Embrace the Negative Nancys
A desired location for a medical marijuana dispensary is more than just logistics. The property has to come with the right zoning. If it doesn’t, a zoning variance is required. This is where it gets sticky. To prepare for the zoning hearing, other public meetings will take place designed to help the cannabis business acquire positive sentiment behind their proposed zoning variance request.
Here’s what can happen, and does.
By proposing your cannabis enterprise to the local residents (business and homes) you will be opening yourself, your personal and business brand, to a litany of ridicule and judgment. Not everyone is an advocate of what you do. In fact, there remains a lot of fear about it in the minds of many naysayers.
To have a viable shot at easing their fears, perhaps even removing them, give them a forum to speak. Make sure you listen to them. What the naysayers will tell you often provides the clues to what you’ll need to do to quell their negativity. If you can do that, they are less likely to show up at the zoning variance hearing and derail your plans for occupancy.
If a nearby homeowner is concerned about his family’s welfare and the risks that a cannabis store might bring, explain the characteristics of your security protocols. If privacy is an issue (should neighboring property back or side to the proposed cannabis shop location) discuss how to remedy it by adding height on an existing perimeter wall. Share your operating hours with them and come up with a plan that everyone can live with.
Marijuana Industry Advocacy Is a Full Time Job
Just like in any industry, not everyone is going to love you. But staying cognizant of potential setbacks fueled by misinformation or unflattering public sentiments will help you avert the same.

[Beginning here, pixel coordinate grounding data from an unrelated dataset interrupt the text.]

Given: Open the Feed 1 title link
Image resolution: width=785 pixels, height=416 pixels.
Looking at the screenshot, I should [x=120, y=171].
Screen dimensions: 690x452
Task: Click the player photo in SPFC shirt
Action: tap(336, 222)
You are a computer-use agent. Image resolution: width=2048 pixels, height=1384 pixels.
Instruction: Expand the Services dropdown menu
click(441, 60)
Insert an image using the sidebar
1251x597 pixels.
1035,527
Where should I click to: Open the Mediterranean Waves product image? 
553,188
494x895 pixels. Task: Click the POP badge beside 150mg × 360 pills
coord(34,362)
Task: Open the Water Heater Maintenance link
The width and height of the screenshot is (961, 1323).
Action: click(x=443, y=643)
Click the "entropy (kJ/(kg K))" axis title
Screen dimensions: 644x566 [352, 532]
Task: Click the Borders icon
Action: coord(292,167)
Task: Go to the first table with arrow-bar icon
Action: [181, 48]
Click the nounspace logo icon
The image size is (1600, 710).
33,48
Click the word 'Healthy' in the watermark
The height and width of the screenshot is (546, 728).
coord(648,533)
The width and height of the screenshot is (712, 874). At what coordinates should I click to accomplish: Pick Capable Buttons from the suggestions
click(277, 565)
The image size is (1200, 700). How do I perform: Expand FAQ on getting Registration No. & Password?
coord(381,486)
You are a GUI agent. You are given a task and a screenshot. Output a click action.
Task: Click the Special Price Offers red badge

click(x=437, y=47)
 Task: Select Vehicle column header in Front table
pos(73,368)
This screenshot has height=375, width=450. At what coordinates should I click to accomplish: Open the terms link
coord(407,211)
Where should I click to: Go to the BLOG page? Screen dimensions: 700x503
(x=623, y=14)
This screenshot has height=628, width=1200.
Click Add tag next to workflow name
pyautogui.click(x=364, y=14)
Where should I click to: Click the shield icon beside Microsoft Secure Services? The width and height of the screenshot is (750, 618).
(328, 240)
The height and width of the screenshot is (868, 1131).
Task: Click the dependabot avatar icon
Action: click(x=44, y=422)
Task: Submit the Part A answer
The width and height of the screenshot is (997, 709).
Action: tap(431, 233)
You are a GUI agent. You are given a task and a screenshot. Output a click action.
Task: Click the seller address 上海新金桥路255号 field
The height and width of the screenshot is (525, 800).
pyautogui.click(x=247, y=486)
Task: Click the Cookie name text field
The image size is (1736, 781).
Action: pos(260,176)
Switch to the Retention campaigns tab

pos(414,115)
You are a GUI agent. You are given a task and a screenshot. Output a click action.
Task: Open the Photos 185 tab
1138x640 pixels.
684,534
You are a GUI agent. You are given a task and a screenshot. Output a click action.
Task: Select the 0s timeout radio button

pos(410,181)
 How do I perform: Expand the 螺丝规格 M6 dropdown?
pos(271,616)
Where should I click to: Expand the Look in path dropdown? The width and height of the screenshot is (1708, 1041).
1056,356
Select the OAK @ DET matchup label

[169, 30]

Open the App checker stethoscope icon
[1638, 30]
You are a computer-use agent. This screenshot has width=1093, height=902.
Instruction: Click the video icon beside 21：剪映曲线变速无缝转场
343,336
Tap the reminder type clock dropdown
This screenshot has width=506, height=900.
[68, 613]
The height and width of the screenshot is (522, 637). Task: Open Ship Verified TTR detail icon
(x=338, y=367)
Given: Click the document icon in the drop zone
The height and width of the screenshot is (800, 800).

Top Tips for Public Support in Marijuana Dispensary Marketing
Public relations will have an impact on marijuana dispensary marketing, be it good or bad. To arm yourself and create a strategy ahead of time, you’ll need to map out potential challenges. Once you’ve identified them, generate a list of solutions for each challenge. This will save you time, energy, and money because you’re eliminating prospective setbacks to your business launch that would come with being positioned on the defensive, instead of the offensive stance.
Tips to Stay On Top of the Public Outcry
- Stay current on state marijuana laws
- Stay current on local legislation
- Know key players in local government who are marijuana advocates
- Forge positive relationships with other business owners who will speak well of you
- Attend community and charity events
- Host neighborhood meetings to show local support
- Retain solid legal representation who knows the marijuana industry
- Partner with a marijuana dispensary marketing agency
- Keep facility security and employee professionalism as a priority
The Sweet Spot between Outreach and Off the Grid
It’s been said that people can’t criticize you if they don’t know you exist. True. But with easy access to people, places, and all the what-ifs and what-fors that fall within them, a point, click or swipe on social media makes staying silent a virtual impossibility, pun intended.
While it may be an initial preference to keep your cannabis business on the down low, it’s not a strategy that will give you any traction and credibility. If you want to be a leader within your community, take on what’s necessary to get you ahead, use the existing laws and regulations to your advantage, and leave the rest behind.